I agree. If the bullet will stay together I don't think you would have to be worried about stabilization.
There may be a point of diminishing returns, or break point, if you will. I started using 6mm 12 twist bbls a few years ago and after a couple of national championship yardage/grand aggs with them, I'm sold on the 12 vs the more common 13.5-14 twist barrels for 62-68gr bullets and 12 is fast enough to use 80's too. They seem to be consistently good. if not better, ime. Nothing earth shattering here, mind ya but one of the natty yardage wins was with 80's at 200. The grand agg natty was with 68's, both in a 12 twist. I'm not telling anybody what they should do but I'm not going back to the 13.5's unless something changes.
Since the 12s work so well, I'm still testing a 10 twist now.
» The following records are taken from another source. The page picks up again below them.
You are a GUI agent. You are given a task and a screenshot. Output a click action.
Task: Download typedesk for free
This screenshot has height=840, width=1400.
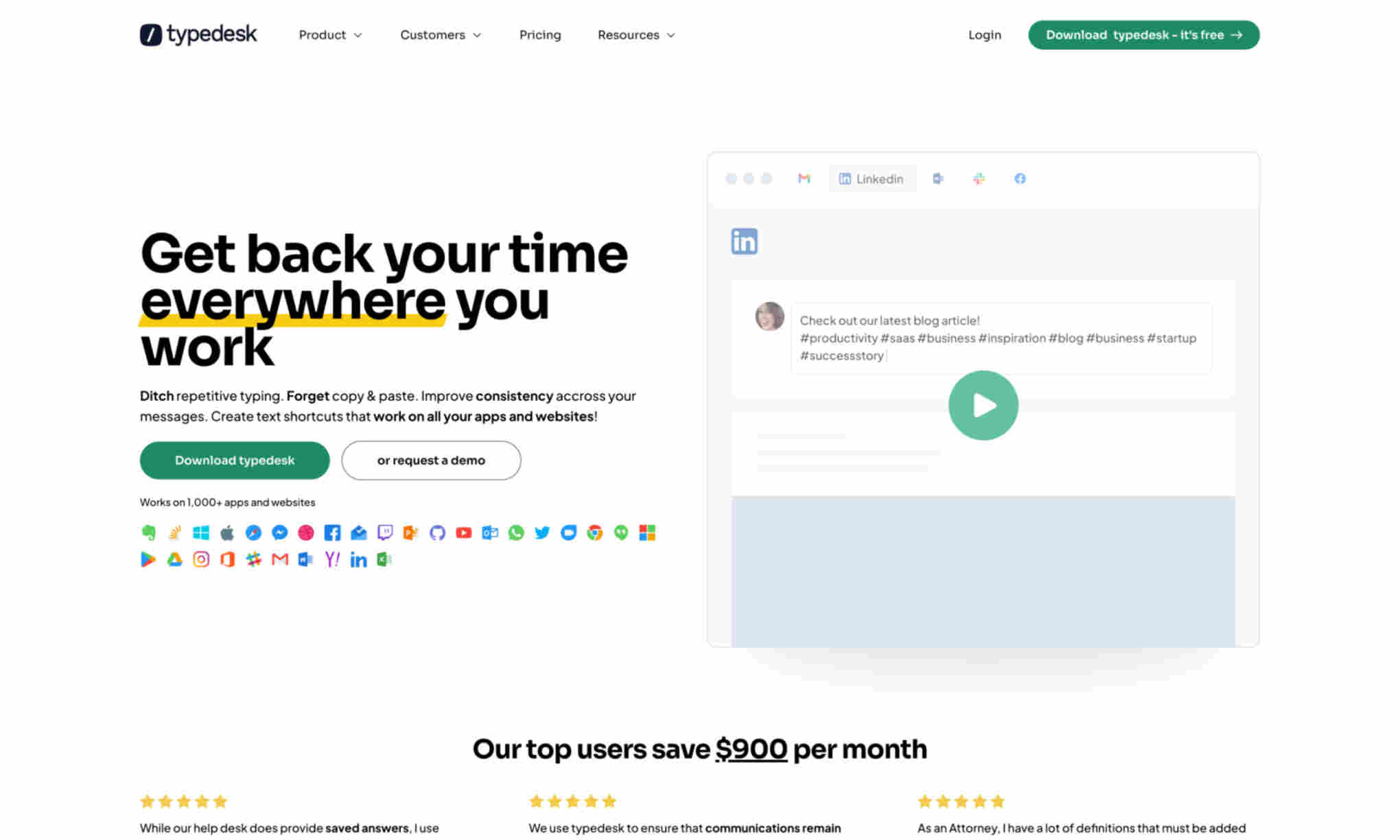click(x=1143, y=35)
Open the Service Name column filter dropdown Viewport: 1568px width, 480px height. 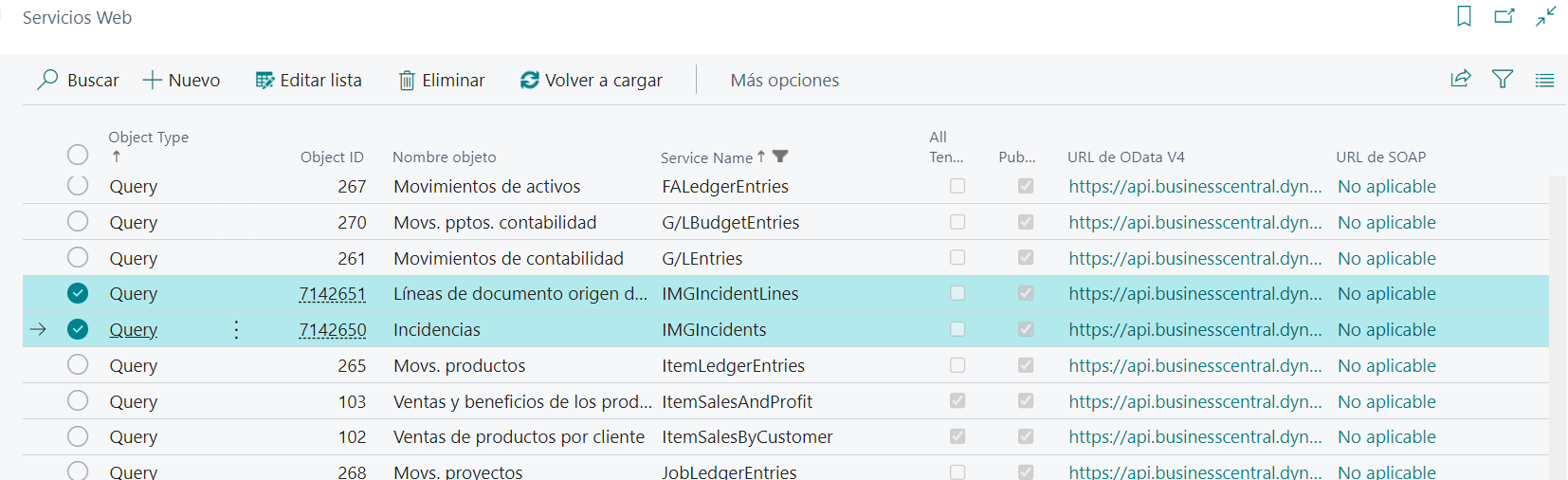click(780, 157)
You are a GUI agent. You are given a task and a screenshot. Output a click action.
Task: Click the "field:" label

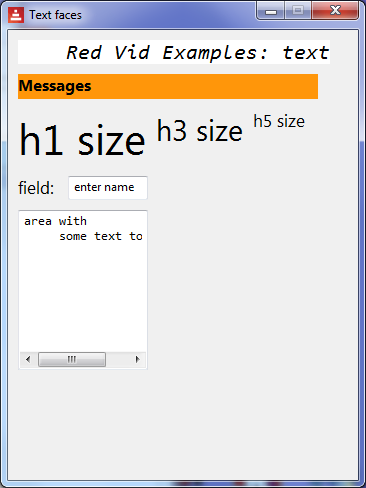pos(36,188)
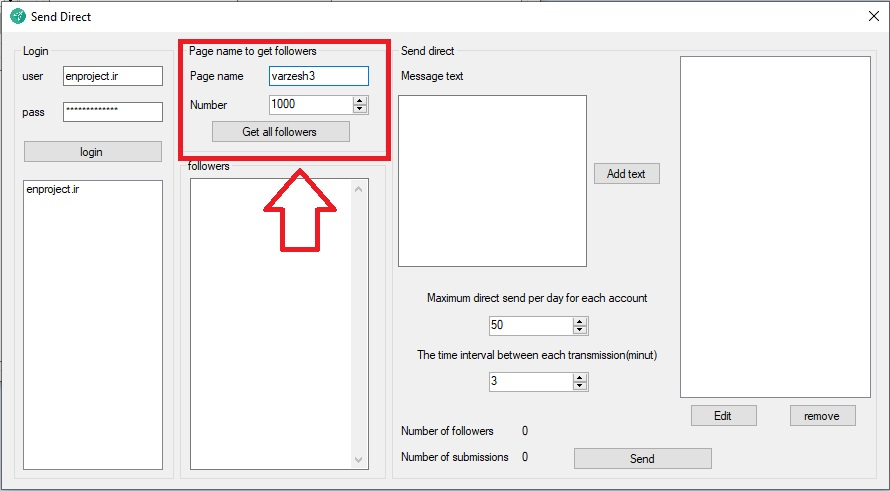Click the Page name text field
This screenshot has width=890, height=491.
(318, 76)
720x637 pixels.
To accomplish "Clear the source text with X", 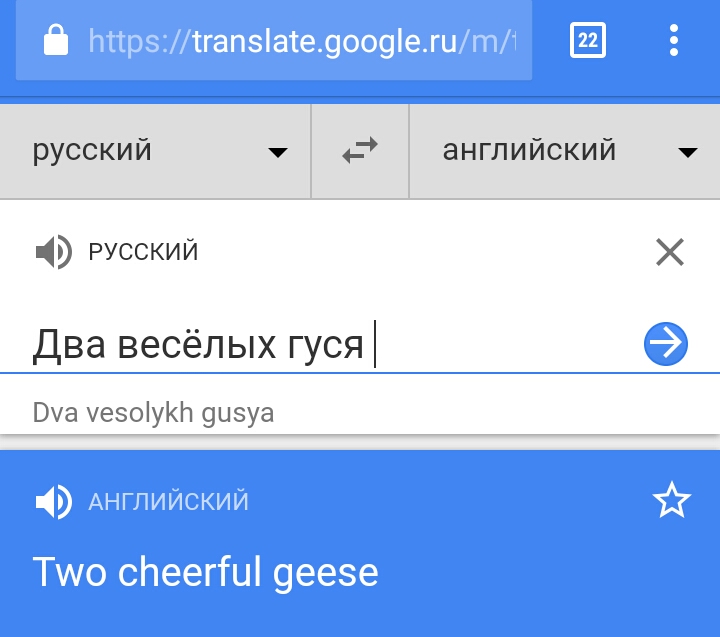I will 669,252.
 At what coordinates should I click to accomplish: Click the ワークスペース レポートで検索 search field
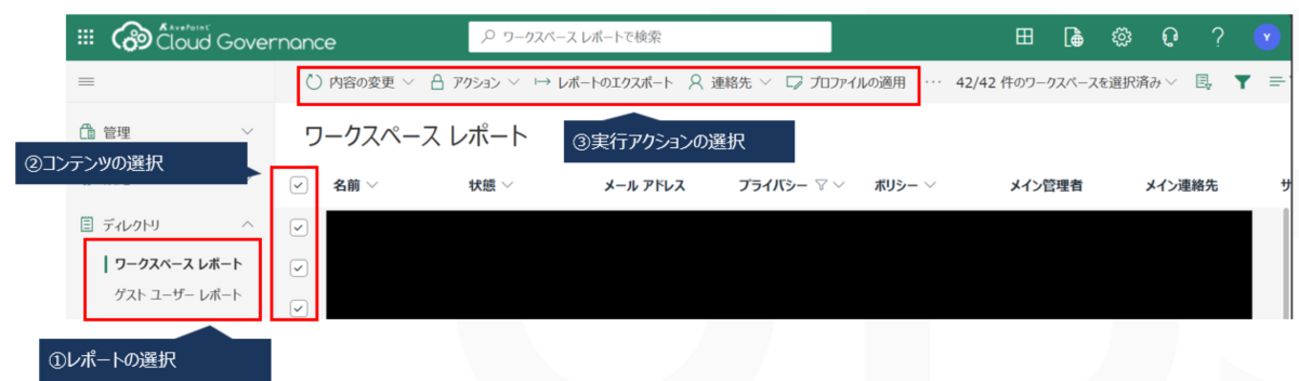[650, 37]
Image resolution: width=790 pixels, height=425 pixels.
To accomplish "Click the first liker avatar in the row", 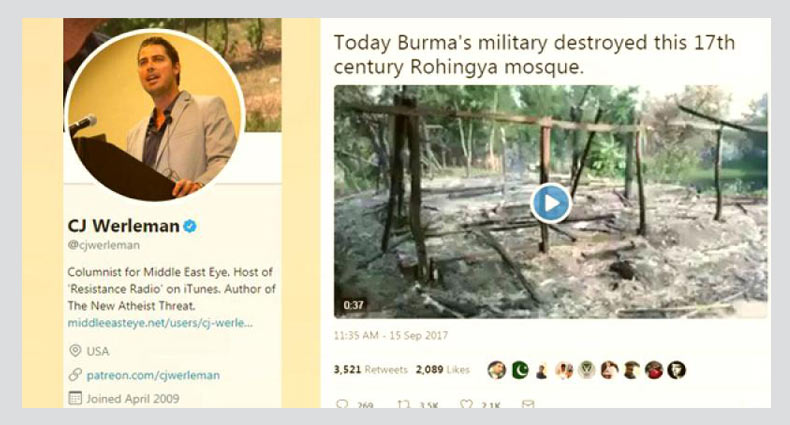I will (497, 370).
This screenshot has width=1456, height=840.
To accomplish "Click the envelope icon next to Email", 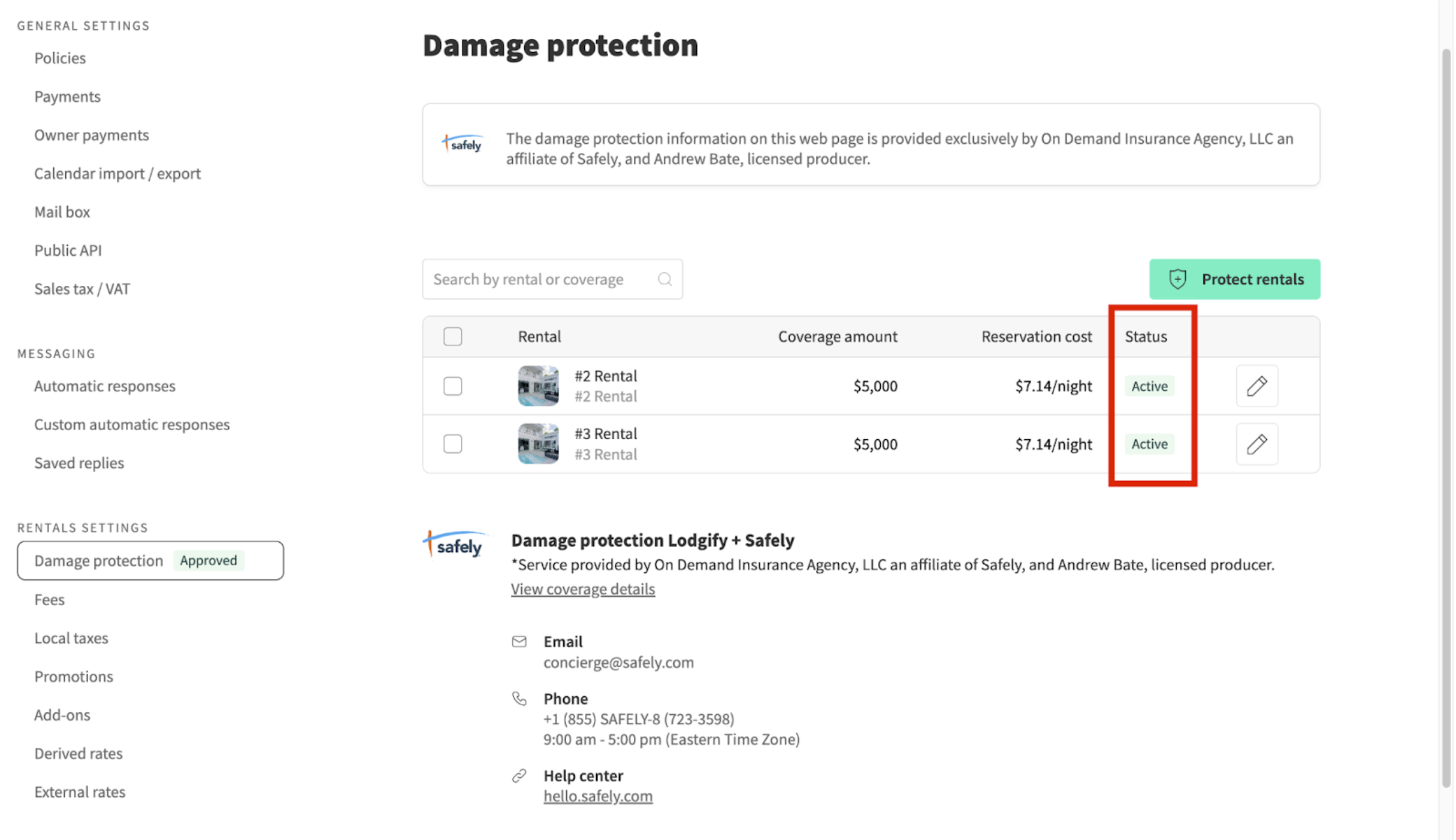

Contrary to what you read on here and other forums, that bbl shoots 68 and 80s better than any of the roughly 8-10 different bullets I've tried in more "twist appropriate' bullets from various factor and custom makers.
This leads me to believe that regardless of stability, it's just harder to make longer bullets shoot as well as shorter bullets. This does not factor in bc for longer ranges but does make me consider say mid weight bullets for longer range in smaller cases, like a BR or Grendel variant. It makes me take a closer look at bc vs velocity vs accuracy. From what I'm seeing, in "normal" conditions, I think there might be enough accuracy difference in those cases to reconsider strictly going with heavier for caliber bullets.
Just something else we have to test to know for sure. But, I'd suggest to anyone that cares, to test 90-95 class bullets, even for 1000 but certainly so at 600 and in, to see how things stack up..consistently, especially in the smaller cartridges that have their tongue hanging out to push the heavies to their full potential. I don't think one barrel is enough to proclaim a definite winner either way, so it'll take some time and effort to come to a reasonably reliable answer to this. Even then, you'll have that voice in your head and especially on the internet, that you MUST use the heavies to be competitive at longer ranges.
I know it's been done before. I also know that human nature is to work hardest on what we hope or think is best, for whatever reason. This puts the "untested" stuff at a disadvantage to the other stuff unless we really and truly put the SAME work into both. It's easy to stay with the status quo unless the difference is big enough to really jump out at you and it's not, but I think it might be enough to be very worthwhile, at least in some guns.
Just run the numbers and go test is the best thing I can add to this. Keep an open mind and just read the dang target over the internet. The target won't lie but the internet is full of well intentioned but wrong advice.
Testing is how we know stuff!
At the very least, a more stable bullet will yield a slightly better and more consistent bc vs one on the edge. That may be enough to offset the bullet imbalance that others brought up above. It might be that jackets are enough better that what used to be true in that regard, is no more.